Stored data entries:
——

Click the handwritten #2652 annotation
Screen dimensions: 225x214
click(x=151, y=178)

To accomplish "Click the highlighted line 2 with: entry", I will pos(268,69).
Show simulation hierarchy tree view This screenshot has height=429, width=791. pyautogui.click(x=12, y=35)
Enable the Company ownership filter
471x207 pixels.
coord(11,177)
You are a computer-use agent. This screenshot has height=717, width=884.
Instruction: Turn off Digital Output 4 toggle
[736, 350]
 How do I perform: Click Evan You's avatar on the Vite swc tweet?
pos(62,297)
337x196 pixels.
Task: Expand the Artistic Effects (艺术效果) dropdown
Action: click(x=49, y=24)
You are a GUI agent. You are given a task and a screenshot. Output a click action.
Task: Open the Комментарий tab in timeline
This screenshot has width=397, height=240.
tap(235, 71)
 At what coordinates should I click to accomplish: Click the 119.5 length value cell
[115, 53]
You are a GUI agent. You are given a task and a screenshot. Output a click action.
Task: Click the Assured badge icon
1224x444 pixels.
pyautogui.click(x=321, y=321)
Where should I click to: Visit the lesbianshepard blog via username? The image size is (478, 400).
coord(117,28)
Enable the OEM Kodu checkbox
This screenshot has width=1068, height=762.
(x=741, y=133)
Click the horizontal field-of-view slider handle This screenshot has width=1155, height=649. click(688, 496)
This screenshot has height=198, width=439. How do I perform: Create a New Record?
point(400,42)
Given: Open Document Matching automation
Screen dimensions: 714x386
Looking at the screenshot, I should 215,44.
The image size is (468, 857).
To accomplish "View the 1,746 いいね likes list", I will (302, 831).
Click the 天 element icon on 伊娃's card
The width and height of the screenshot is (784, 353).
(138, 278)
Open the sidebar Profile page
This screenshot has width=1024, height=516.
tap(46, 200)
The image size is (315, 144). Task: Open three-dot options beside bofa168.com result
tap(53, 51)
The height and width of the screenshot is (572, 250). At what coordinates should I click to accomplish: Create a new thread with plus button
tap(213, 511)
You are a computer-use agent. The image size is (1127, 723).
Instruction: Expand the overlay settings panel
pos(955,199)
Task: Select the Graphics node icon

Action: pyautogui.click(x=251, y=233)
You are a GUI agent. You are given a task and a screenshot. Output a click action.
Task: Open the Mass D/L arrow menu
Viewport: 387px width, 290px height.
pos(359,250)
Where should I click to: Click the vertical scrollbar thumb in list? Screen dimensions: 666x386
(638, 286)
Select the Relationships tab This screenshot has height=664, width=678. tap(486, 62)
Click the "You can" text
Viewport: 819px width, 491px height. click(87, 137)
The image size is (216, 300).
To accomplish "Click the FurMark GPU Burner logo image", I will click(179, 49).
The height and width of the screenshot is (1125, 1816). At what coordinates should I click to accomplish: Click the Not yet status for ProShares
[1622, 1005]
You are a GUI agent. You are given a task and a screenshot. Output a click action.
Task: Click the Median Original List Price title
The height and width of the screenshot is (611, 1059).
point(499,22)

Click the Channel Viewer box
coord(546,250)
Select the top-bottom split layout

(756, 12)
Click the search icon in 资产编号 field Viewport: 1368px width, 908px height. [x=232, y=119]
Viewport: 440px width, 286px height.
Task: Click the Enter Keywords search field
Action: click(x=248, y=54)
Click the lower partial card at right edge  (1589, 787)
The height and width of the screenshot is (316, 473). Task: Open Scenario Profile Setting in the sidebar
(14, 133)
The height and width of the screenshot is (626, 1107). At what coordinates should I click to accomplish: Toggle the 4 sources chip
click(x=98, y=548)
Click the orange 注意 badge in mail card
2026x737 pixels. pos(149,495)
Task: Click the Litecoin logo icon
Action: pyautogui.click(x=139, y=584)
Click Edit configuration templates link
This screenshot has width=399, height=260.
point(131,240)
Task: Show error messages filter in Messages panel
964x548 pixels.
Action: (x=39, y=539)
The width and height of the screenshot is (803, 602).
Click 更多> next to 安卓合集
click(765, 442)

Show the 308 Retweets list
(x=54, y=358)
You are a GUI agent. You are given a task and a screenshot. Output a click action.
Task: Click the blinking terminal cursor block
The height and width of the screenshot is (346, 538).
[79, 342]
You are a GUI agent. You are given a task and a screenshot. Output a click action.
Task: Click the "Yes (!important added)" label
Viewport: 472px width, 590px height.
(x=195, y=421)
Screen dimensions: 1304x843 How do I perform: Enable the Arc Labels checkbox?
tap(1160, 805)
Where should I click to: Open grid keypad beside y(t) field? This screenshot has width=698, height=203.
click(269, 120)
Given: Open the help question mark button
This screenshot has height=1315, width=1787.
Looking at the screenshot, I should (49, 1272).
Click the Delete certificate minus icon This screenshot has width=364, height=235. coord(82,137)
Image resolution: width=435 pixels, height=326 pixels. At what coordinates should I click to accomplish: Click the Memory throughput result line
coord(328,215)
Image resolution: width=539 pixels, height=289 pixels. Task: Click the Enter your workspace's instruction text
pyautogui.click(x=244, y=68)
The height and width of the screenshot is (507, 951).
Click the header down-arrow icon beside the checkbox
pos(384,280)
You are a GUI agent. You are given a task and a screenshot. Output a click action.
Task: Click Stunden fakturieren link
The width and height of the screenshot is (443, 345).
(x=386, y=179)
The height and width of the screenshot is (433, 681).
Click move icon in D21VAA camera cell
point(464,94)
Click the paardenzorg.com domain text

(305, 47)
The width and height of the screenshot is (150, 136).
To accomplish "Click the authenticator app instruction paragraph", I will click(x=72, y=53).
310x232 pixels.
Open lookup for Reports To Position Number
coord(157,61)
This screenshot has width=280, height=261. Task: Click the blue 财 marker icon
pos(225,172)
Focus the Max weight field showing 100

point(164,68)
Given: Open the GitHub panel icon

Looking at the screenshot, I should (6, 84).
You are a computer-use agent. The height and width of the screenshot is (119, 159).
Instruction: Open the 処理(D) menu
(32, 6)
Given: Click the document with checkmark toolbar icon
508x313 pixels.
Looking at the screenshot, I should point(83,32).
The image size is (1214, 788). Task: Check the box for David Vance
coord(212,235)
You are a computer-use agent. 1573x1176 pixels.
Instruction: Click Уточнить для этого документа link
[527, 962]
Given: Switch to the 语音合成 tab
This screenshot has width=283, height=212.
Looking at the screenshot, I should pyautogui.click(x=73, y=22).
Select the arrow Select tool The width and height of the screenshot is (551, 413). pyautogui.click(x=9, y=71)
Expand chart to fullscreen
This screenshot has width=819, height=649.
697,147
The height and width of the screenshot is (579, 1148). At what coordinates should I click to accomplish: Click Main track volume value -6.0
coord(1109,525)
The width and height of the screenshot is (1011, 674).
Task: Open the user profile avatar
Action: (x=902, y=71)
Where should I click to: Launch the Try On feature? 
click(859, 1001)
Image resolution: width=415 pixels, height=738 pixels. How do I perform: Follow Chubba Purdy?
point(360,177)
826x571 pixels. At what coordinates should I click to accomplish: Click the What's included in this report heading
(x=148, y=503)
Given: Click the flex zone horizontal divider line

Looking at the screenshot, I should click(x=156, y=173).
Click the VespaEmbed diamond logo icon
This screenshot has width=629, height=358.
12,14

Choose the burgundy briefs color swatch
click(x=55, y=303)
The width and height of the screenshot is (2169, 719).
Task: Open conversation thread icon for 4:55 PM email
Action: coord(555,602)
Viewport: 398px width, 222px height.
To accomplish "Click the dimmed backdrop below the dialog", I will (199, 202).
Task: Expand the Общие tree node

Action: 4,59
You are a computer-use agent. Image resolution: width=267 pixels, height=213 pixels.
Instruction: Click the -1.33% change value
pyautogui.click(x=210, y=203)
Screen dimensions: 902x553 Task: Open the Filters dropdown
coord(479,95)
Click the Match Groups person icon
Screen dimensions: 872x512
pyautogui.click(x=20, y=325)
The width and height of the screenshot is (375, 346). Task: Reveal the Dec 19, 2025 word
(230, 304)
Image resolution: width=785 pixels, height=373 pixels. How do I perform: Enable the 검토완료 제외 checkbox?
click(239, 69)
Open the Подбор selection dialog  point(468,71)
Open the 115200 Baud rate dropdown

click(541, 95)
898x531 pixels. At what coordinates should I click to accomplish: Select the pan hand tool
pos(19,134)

——

### What is being asked
Scan the records for the string "dialog" and show every line that contains it.

### Result
To accomplish "Click the dimmed backdrop below the dialog", I will (199, 202).
Open the Подбор selection dialog  point(468,71)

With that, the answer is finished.